A era do grampo
Por Ricardo Noblat
Sabe quem acabou grampeado durante a investigação da Polícia Federal que resultou na prisão em julho último de 17 pessoas acusadas de desvio de verbas públicas – entre elas o banqueiro Daniel Dantas, o especulador Naji Nahas e o ex-prefeito de São Paulo Celso Pitta? Protógenes Queiroz. Sim, ele mesmo, o delegado que comandou a investigação. E sabe quem mais? O ministro Tarso Genro, da Justiça. O grampo registrou uma conversa travada por telefone entre Protógenes e Tarso. O delegado comenta aspectos da investigação. O ministro pede sua atenção para outros. A conversa pode ser ouvida em um dos cds com centenas de horas de gravações que fazem parte da memória de quatro anos da investigação promovida pela Polícia Federal. Há outra onde Protógenes trata com um funcionário do governo de prosaicos interesses da Confederação Brasileira de Futebol.

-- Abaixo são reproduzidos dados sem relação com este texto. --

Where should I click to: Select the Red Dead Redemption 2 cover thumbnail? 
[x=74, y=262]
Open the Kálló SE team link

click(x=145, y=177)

Por ordem do Supremo Tribunal Federal (STF), cópias dos cds foram entregues a personagens da operação batizada de Satiagraha. Em sânscrito, Satiagraha quer dizer “firmeza na verdade”.
Que telefone estava grampeado? O do delegado? O do ministro? Quem fez o grampo - agentes federais ou da Agência Brasileira de Inteligência (ABIN) que ajudaram na investigação?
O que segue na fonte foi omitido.